** Source data follows **

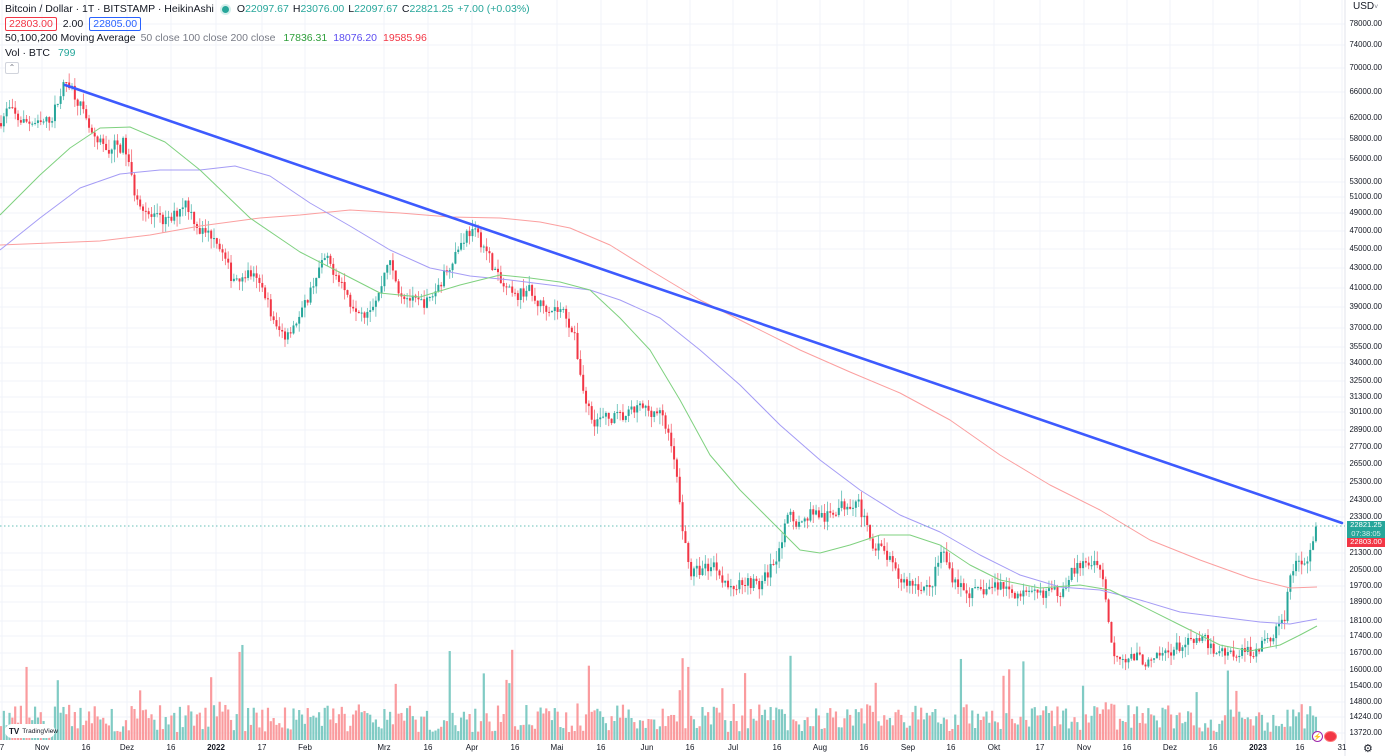  I want to click on time-tick-label: 31, so click(1342, 748).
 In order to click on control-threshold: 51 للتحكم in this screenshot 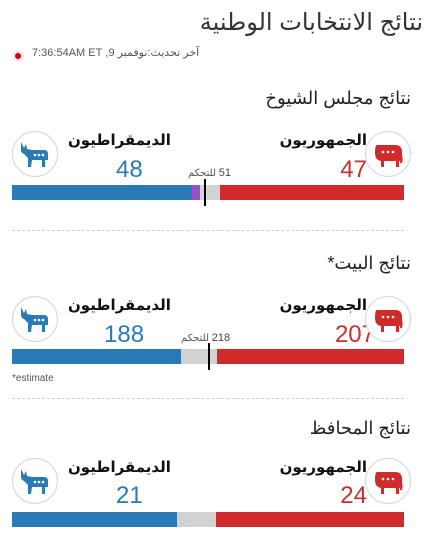, I will do `click(210, 173)`.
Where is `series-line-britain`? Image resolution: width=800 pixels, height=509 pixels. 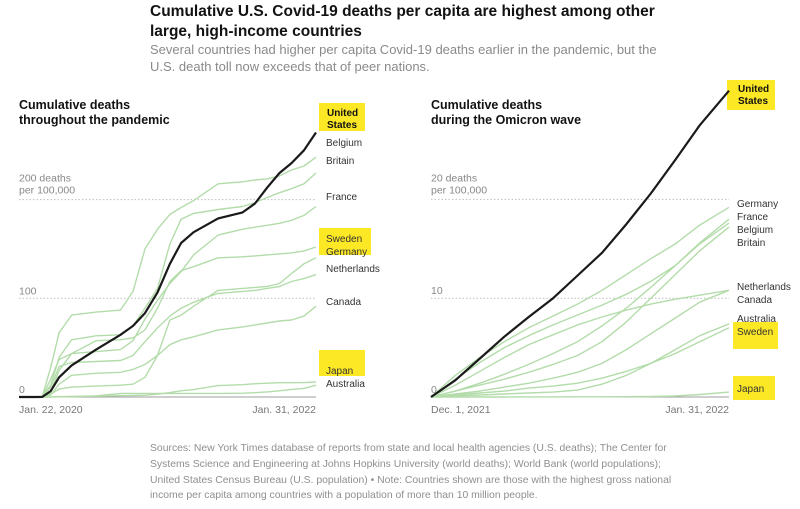 series-line-britain is located at coordinates (580, 312).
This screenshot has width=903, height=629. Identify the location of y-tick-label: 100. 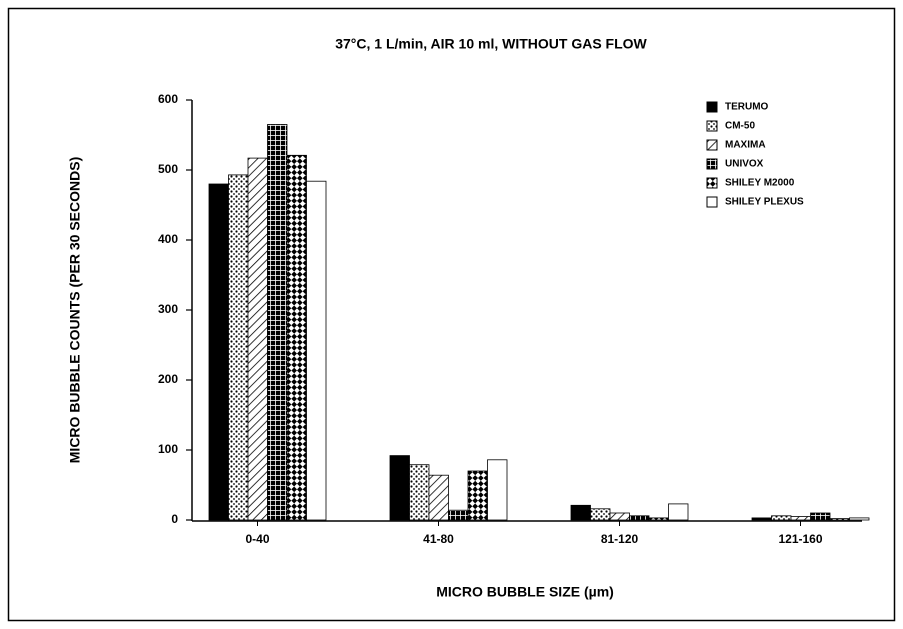
(168, 449).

** End of Source data **

— Exercise brief —
Could you switch "Identify the location of" to "Locate" in the lines from the one containing "This screenshot has" through the end of the lines, both ends included, and give those lines again with everything else unchanged and the pictures left out?

— Exercise output —
This screenshot has width=903, height=629. Locate y-tick-label: 100. 
(168, 449).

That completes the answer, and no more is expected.